Sous-estimer le méta-risque d'opinion politique, économique, administratif, sociétal

Certes, la communication de Lactalis (ou son absence) pose question, mais il semble que l'Etat et la grande distribution elle-même, n'aient pas non plus pris la mesure de la crise et de ses conséquences, notamment en matière d'image à l'international où l'agroalimentaire français a déjà fort à faire. Les produits concernés sont distribués dans 83 pays, soit 12 millions de boites. La question du timing est primordiale lors d'une crise : intervenez trop tard et vous laisserez le champ libre à vos adversaires, politiques lorsqu'il est question de gestion gouvernementale, pour fustiger votre absence de réactivité. 

 

Le ministre de l'Économie, Bruno Le Maire, a rappelé avoir dû signer lui-même le 9 décembre un arrêté demandant la suspension de la commercialisation des laits infantiles susceptibles d'être contaminés. Lorsqu'un acteur externe décide à la place de l'entreprise, c'est le signe que la situation est intenable comme le rappelle Didier HeiderichPrésident de l'Observatoire International des Crises.

Et l'incrimination de la grande distribution convoquée ce jeudi 11 janvier pour avoir vendu des laits pourtant visés par le rappel de produits, démontre que la chaîne de responsabilité s'allonge.

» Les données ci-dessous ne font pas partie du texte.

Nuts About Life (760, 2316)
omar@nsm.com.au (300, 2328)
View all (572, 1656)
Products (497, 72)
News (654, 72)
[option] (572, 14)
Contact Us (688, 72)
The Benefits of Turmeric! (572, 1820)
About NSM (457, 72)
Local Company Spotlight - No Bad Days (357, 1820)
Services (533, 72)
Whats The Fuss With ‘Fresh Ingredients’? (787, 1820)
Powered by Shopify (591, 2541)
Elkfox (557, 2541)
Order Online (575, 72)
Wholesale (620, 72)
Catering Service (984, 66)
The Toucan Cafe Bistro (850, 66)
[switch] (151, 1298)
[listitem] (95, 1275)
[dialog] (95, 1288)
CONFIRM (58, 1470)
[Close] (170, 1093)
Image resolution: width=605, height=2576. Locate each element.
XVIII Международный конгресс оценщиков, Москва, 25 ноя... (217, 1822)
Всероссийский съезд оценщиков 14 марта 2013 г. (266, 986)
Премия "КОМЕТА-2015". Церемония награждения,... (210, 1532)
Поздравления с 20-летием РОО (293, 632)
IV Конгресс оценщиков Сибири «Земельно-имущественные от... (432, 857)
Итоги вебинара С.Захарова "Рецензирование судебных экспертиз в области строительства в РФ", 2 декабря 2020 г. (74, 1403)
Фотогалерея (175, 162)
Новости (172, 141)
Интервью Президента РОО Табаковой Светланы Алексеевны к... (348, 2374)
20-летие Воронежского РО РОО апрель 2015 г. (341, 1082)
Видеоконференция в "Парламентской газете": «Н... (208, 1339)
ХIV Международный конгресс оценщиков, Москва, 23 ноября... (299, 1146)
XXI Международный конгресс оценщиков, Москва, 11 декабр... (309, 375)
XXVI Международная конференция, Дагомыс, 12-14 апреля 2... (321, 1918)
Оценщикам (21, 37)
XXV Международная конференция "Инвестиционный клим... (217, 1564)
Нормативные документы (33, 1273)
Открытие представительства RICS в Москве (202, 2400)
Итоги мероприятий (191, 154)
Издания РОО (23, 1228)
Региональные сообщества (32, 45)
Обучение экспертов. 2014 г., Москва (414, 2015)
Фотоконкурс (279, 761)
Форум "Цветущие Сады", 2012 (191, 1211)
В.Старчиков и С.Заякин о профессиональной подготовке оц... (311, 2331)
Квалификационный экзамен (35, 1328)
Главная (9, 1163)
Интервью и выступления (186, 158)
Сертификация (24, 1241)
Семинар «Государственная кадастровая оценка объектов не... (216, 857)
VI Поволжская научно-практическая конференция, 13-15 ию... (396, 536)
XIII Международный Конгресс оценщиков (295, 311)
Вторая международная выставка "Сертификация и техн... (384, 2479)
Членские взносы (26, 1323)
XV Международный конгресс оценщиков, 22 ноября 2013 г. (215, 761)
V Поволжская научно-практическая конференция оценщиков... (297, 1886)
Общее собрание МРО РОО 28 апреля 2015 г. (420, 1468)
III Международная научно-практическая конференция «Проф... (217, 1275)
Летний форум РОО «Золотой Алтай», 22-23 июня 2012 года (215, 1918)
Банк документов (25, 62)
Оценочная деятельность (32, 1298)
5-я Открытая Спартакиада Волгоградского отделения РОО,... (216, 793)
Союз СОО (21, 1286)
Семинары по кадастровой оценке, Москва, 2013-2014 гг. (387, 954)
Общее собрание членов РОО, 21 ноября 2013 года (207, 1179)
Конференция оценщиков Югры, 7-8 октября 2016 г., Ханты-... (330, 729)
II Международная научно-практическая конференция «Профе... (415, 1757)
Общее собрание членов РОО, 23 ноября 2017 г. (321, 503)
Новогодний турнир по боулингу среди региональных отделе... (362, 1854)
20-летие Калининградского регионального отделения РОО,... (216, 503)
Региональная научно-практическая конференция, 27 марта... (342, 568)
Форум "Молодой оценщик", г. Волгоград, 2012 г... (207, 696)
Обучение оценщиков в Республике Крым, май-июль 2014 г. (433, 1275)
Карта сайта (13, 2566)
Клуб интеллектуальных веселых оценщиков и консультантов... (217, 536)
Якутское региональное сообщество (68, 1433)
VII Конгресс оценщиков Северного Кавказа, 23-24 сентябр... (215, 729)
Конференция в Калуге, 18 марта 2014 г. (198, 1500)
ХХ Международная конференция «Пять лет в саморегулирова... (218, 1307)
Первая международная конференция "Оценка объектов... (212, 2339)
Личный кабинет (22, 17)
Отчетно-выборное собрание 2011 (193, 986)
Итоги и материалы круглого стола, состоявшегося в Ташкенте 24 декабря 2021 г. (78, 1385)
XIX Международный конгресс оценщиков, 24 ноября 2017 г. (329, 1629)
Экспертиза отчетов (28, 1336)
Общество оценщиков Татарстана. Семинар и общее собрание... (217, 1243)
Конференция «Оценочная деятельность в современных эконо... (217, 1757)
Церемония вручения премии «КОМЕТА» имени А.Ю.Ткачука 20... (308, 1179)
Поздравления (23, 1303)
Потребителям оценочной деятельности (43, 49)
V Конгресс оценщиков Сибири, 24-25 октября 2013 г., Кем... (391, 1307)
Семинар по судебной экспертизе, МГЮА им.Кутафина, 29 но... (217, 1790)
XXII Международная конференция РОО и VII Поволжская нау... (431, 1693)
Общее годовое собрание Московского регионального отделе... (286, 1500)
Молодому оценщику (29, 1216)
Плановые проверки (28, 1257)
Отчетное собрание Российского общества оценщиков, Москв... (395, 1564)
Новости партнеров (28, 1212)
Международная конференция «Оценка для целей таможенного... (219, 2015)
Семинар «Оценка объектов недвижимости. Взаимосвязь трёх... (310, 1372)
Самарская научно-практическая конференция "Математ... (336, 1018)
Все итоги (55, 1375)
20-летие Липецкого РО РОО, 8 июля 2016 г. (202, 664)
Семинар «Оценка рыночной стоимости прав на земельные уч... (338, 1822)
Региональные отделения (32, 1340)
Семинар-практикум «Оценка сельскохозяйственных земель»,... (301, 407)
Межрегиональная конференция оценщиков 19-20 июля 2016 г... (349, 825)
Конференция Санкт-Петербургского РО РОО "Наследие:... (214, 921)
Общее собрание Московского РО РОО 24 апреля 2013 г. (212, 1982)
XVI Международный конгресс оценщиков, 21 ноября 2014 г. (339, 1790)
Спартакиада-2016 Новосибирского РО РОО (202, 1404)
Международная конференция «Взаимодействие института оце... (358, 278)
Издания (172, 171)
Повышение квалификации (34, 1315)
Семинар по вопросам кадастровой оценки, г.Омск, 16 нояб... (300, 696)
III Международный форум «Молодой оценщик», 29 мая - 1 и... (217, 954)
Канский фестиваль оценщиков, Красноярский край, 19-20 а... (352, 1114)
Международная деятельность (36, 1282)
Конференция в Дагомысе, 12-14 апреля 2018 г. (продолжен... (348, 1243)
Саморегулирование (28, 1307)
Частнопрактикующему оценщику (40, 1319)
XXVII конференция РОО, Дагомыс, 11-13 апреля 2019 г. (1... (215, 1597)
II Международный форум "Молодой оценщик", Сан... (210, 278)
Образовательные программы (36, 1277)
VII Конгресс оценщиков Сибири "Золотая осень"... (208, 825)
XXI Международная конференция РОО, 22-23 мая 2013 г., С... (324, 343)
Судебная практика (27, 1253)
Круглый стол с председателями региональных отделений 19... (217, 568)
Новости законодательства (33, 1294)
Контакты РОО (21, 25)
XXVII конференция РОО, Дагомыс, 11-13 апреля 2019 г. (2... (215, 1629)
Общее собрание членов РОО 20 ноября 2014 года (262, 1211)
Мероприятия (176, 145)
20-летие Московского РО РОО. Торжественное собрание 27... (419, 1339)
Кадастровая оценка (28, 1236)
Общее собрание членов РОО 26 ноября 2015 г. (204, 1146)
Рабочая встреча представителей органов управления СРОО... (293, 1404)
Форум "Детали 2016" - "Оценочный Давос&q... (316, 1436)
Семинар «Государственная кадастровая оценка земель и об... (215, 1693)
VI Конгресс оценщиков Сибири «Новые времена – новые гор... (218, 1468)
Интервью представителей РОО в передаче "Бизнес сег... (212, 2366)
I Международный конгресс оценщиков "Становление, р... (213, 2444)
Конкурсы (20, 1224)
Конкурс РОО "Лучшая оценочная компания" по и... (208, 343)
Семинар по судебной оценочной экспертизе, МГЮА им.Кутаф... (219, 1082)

Cette crise peut se transformer en méta-risque d'opinion car ses enjeux ne sont pas seulement sanitaires, mais aussi économiques et politiques, administratifs, voire sociétaux (si on élargit à la question de la traçabilité et du contrôle). D'ores et déjà, les enseignes préparent leur défense : Auchan affirme avoir reçu, dans un de ses magasins, le 2 janvier, "une livraison comprenant des références concernées par le rappel du 21 décembre", accusant ainsi Lactalis qui aurait continué d’expédier ses produits de l’usine contaminée. Du côté de E.Leclerc, on précise que des lots incriminés étaient en promotion et les stocks seraient arrivés avec un étiquetage différent. L'affaire Lactalis démontre les limites des procédures de retrait ou rappel d'ampleur fondées sur une chaîne de responsabilité et non de contrôle. Et soulève une vraie question en matière sanitaire. Si la liste des produits concernés par des rappels se trouve sur le site de la Direction générale de la concurrence et de la répression des fraudes (DGCCRF), souvent, le grand public n'en a pas connaissance. En cas de rappel, dans les vingt-quatre heures, l'ensemble des produits doivent être retirés de la vente. Mais concrètement, c'est sous forme d'affichettes avec la carte d'identité du produit concerné que les enseignes reçoivent l'information précise le journaliste Clément Lesaffre sur Europe1.fr. Le message est alors relayé dans les magasins. Les personnels retirent ces produits des rayons, puis les produits sont détruits ou mis de côté. En bout de chaîne, la DGCCRF manque concrètement d'agents sur le terrain pour sillonner les départements et contrôler dans l'urgence les magasins, grandes surfaces, pharmacies, hôpitaux et crèches. 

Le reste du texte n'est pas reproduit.